### QUESTIONS
• 1. According to the passage on AQP4 epitope peptides, at what level of the spinal cord were the patient serum and human complement injected?
• 2. State whether each statement agrees with the passage on AQP4 epitope peptides, answering yes or no and quoting the deciding words: (a) The Loop E peptide did not affect the motor dysfunction caused by NMOSD serum plus complement. (b) Injecting the mimotopes 24 h after the serum improved the NMOSD model. (c) Rats treated with the Loop A peptide showed motor behavior equal to that of the healthy serum group.

2.3. AQP4 Extracellular Epitope Peptides Blocked the Binding of AQP4-IgG to the Spinal Cord Tissue, Thus Protecting the Animal from the NMOSD Model

Before testing on an animal model, we first tested whether the epitope peptides could block the binding of NMOSD patient serum to spinal cord tissue from Lewis rats. After the tissue was incubated with NMOSD patient serum and an anti-GFAP antibody overnight, human IgG antibodies were labeled with a fluorescence-conjugated secondary antibody. The FITC-positive area (GFAP) in the spinal cord also bound the human IgG. This co-localization demonstrated that IgG from NMOSD patient serum bound specifically to astrocytes. When the epitope peptides were added to the serum, the Loop A epitope peptide significantly reduced the human IgG-labeled area at the superficial lamina of the spinal cord. The Loop C epitope peptide almost eliminated the human IgG-labeled area in both white and gray matter. The Loop E peptide only reduced the human IgG-labeled area slightly (Figure 2).

Next, we injected patient serum and human complement into the spinal cord at the L4 level (Day 0). On day 1, the animals began to present with a progressively increasing motor dysfunction score, which peaked on days 3~4 (Figure 3A,B). This result was consistent with previous reports that NMOSD serum plus complement injected into the spinal cord could induce motor dysfunction. Then, the AQP4 extracellular epitope peptides were separately added to the serum specimen mixture 1 h before injection. As our data suggested, incubation with the Loop C peptide resulted in a significant improvement in motor function from the beginning of day 2 (Figure 3A). Furthermore, Loop C peptide incubation drove the motor dysfunction scores back to baseline (levels observed in the healthy serum group) from the beginning of day 4 until the end of the observation period. A t-test indicated a large significant difference (p < 0.0001) between the Loop C + NMOSD serum group and the NMOSD serum group (Figure 3A). The Loop A peptide also reduced the changes in behavior when compared with the behavior of the NMOSD serum group (Figure 3A). However, the motor behavior of rats treated with the Loop A peptide was still significantly worse than that of the healthy serum group (Figure 3A). The Loop E peptide did not affect the motor dysfunction induced by the NMOSD serum plus complement injection (Figure 3A). Our behavior observations in the NMOSD animal model showed that AQP4 extracellular epitope homologous peptides could protect the spinal cord against NMOSD serum-induced damage. However, post-treatment (injection of mimotopes 24 h after serum) they showed no effect on the NMOSD model (Figure 3B).

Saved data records
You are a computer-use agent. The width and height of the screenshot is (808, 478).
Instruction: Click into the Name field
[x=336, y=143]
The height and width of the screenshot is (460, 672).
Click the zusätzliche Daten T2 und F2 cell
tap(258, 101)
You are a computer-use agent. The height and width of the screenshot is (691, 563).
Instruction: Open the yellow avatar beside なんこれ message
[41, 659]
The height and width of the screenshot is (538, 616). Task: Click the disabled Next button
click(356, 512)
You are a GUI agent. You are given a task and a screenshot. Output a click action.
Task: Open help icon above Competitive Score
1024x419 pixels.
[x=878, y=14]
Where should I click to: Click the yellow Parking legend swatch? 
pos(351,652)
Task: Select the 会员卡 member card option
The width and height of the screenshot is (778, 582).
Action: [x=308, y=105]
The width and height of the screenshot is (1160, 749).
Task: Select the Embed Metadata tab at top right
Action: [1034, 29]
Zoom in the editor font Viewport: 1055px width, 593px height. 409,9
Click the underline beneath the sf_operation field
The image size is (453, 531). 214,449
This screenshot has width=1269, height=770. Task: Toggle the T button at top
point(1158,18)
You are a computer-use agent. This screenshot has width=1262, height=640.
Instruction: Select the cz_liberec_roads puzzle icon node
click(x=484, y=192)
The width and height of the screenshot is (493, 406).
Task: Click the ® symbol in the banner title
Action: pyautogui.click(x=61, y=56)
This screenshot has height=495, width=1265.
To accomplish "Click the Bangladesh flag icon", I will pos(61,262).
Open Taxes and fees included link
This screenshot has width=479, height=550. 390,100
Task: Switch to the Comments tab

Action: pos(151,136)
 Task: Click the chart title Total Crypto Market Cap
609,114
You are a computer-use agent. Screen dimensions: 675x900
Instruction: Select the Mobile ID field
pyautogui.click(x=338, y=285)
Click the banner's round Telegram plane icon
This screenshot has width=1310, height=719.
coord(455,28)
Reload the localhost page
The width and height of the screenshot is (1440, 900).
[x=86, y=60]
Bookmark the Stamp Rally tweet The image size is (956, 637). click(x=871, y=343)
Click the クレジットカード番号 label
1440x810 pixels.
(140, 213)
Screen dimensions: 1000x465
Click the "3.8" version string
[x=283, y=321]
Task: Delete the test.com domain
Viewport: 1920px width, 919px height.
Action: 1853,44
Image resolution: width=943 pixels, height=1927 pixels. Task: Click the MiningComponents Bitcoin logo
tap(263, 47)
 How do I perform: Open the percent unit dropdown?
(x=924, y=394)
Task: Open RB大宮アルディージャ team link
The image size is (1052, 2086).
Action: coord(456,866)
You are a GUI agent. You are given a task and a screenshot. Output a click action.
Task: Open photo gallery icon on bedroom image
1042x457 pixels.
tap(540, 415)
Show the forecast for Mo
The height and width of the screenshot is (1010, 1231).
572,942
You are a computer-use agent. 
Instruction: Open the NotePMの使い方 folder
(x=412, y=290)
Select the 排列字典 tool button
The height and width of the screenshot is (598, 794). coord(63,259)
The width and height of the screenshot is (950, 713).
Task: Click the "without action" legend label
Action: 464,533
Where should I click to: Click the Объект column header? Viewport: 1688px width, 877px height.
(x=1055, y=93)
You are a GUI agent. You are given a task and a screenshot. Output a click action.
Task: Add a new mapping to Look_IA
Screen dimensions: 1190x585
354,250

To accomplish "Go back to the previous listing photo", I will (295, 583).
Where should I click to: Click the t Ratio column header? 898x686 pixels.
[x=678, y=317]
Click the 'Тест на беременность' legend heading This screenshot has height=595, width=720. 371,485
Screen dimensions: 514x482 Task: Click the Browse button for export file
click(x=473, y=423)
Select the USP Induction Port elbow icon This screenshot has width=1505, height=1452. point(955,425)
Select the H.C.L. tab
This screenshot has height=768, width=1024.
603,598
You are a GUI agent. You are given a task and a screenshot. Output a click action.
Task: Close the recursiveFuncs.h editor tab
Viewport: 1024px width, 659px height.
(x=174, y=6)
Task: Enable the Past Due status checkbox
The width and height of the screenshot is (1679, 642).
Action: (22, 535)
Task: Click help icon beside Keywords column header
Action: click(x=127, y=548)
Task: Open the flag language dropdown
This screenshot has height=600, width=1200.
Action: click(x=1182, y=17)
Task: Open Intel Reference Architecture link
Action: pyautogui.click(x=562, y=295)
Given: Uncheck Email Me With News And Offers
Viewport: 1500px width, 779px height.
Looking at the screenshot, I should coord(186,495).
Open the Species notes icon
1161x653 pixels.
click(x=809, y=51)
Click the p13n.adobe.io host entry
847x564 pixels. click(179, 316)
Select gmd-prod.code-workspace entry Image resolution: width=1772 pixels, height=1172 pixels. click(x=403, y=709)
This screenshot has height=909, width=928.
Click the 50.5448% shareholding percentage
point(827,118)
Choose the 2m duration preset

### RESULTS
• 1. At the L4 level.

• 2.
(a) Yes: "The Loop E peptide did not affect the motor dysfunction induced by the NMOSD serum plus complement injection"
(b) No: "However, post-treatment (injection of mimotopes 24 h after serum) they showed no effect on the NMOSD model"
(c) No: "the motor behavior of rats treated with the Loop A peptide was still significantly worse than that of the healthy serum group"